2:07am- I’m staring at the ceiling. My eyes wander, trying to focus on something. My body wants to sleep, but my mind will not allow it to. It is plagued by one thought, like a virus, latching on to my every thought, slowly consuming me from within. I close my eyes, but this one thought demands that they stay open.
I’m not getting into any PhD programs this year.
This is the idea, planted in my brain, churning out every and all forms of doubt. Questions. Flashbacks. Hypotheticals. Any criticism ever pointed towards me. I want to shut it off. But I can’t. It’s not letting me. I think about all of the reasons why I would get accepted, then it turns into a list of all of my deficiencies. I have a really shoddy GPA, GRE scores are worse, I have no idea how I’m contributing to my area of interest, I can’t for the life of me see how my research is relevant to any of the programs I’m interested in. This may seem tedious, but unfortunately, this is what I have to think about. What exactly will I do when I’m there, and why am I applying there in the first place? If I can’t think of good answers for this, I have no business applying. Why do this? Even that question, I really hate asking, mutating my life’s goal into some business venture. To a degree, there’s a good justification for thinking like that: it’s mainly because schools don’t just accept you, but invest in you, and they want to make sure they’ll see good on their return. But this….this is where my life has led up to. Now, I’m staring at the gatekeepers, and they aren’t impressed.

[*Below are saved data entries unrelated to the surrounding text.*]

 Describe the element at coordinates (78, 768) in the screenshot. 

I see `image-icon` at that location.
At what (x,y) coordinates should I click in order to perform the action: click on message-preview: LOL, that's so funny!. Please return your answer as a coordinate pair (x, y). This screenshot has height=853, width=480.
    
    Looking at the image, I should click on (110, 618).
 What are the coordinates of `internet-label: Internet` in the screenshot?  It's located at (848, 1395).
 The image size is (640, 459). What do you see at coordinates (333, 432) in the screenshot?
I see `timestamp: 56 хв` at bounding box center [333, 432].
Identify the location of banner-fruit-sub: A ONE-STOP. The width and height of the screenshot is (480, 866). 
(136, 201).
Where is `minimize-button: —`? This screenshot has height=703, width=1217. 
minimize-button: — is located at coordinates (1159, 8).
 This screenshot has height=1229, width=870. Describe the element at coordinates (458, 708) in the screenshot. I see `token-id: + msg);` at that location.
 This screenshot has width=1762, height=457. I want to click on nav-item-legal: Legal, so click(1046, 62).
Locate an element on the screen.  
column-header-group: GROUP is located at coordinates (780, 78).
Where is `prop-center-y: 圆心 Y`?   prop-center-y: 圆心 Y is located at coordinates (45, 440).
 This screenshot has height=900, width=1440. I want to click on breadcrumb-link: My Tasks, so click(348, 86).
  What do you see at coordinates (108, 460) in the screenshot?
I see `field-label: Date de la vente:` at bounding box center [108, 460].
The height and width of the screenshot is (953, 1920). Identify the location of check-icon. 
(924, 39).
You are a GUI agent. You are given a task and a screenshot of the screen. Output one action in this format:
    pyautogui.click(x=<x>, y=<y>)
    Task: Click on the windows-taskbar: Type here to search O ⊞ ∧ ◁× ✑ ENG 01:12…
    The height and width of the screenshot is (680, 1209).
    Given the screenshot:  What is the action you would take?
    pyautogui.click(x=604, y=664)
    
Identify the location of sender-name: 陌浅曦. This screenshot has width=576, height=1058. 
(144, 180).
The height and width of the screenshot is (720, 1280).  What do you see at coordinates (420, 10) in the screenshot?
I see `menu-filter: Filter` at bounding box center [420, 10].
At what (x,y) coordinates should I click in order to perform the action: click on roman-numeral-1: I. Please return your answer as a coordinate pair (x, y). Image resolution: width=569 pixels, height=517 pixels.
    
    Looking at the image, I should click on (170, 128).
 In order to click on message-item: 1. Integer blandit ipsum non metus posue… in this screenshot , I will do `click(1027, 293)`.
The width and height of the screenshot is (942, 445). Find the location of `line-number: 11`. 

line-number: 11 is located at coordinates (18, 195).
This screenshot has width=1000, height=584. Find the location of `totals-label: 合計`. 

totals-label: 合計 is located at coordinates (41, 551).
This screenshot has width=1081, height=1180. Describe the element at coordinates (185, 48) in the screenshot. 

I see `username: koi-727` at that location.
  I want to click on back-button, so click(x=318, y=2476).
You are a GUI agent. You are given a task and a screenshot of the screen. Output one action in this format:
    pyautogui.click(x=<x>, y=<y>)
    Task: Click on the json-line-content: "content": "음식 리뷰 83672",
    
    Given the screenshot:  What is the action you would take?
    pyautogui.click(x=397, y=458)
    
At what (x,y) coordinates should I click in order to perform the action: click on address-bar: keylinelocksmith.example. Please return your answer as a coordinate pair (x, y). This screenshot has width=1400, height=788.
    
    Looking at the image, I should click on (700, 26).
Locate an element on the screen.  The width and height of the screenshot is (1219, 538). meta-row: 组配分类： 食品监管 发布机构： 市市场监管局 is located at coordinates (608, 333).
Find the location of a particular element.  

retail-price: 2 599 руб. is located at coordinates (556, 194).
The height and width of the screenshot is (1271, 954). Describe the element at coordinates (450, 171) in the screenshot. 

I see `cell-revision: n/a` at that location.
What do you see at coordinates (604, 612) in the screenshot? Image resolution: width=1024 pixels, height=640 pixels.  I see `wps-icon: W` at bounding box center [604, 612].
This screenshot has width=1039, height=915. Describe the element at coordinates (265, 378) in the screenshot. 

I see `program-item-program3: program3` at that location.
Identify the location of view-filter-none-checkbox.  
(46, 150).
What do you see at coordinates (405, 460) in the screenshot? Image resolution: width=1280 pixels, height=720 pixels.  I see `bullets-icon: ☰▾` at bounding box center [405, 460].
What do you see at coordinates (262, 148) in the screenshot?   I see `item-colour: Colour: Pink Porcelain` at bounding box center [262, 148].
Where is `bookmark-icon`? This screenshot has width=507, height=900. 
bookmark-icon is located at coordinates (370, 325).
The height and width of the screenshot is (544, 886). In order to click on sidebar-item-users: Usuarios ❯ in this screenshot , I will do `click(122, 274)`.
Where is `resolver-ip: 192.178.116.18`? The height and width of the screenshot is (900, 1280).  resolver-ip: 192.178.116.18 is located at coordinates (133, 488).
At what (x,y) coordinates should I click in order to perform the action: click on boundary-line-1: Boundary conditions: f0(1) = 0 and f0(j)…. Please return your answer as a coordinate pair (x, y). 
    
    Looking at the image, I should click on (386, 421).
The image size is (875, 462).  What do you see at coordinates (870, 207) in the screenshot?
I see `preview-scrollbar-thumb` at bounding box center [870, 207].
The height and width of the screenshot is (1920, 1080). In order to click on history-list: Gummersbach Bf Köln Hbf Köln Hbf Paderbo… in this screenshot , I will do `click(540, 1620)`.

I would turn my life into a work of art, sacrificing myself to such exquisite paradoxes that every breath I took would teach me how to savor my own doom…I would do nothing to thwart the inevitable, but neither would I rush to meet it. If life could continue for the time being as it always had, so much the better. I would be patient, I would hold fast. It was simply that I knew what was in store for me, and whether it happened to tomorrow, it would nevertheless happen. -from Paul Auster’s Moon Palace
Paul Austers Moon Palace, with cover art by Grez, acclaimed New York tattoo artist
A few weeks ago, I was housesitting for a friend of mine. This was in the midst of trying to get a lot of work done, including working on application essays, studying for the GRE’s, sending out abstracts for academic conferences, and even setting up this blog. I didn’t think this would be a problem since I’ve always worked better in solitude. (or, that’s what I told myself) After settling in, I stumbled across a local bookstore and looked for something new to read. I saw a copy of Paul Auster’s Moon Palace. I’ve always been a fan of his, and have been meaning to pick up more of his work. My favorite part was that it was a special cover- its art design looked like Sailor Jerry-style tattoos. It spoke to me. I started reading it, and almost instantly, I was the character- lost, but not accidentally, searching for meaning in a fragmented reality, looking up at stars, wondering which one I’ll land on. I was Marco Stanley Fogg, traveling the American landscape and trying to make sense of it at the same time.
I’m sitting at a Starbucks, typing this post, with my GRE books in front of me. I don’t want to open them, nor do I wish to continue studying them. But that is what is needed for me to continue this process. As I mention in the “About” page, I applied to PhD programs last year and did not get accepted . Not a single one. It was a real blow because I thought I really had a chance. Getting these rejections is a really strange experience- you know what you need to do, but you can’t help asking if you should trying again. It’s a feeling somewhere in the middle of a reflex and grief. It’s so hard to envision applying without those letters coming back to me. What’s left are now these exams, serving as gatekeepers. It’s not the exams that are hard- it’s what they represent. An insurmountable goal, waiting to watch you try, and taking glee when you fail. Like Sisyphus, I decided to push the boulder, but I wasn’t strong enough this time. The boulder officially rolled back to the ground, and I have to ask myself if it’s worth pushing it back up.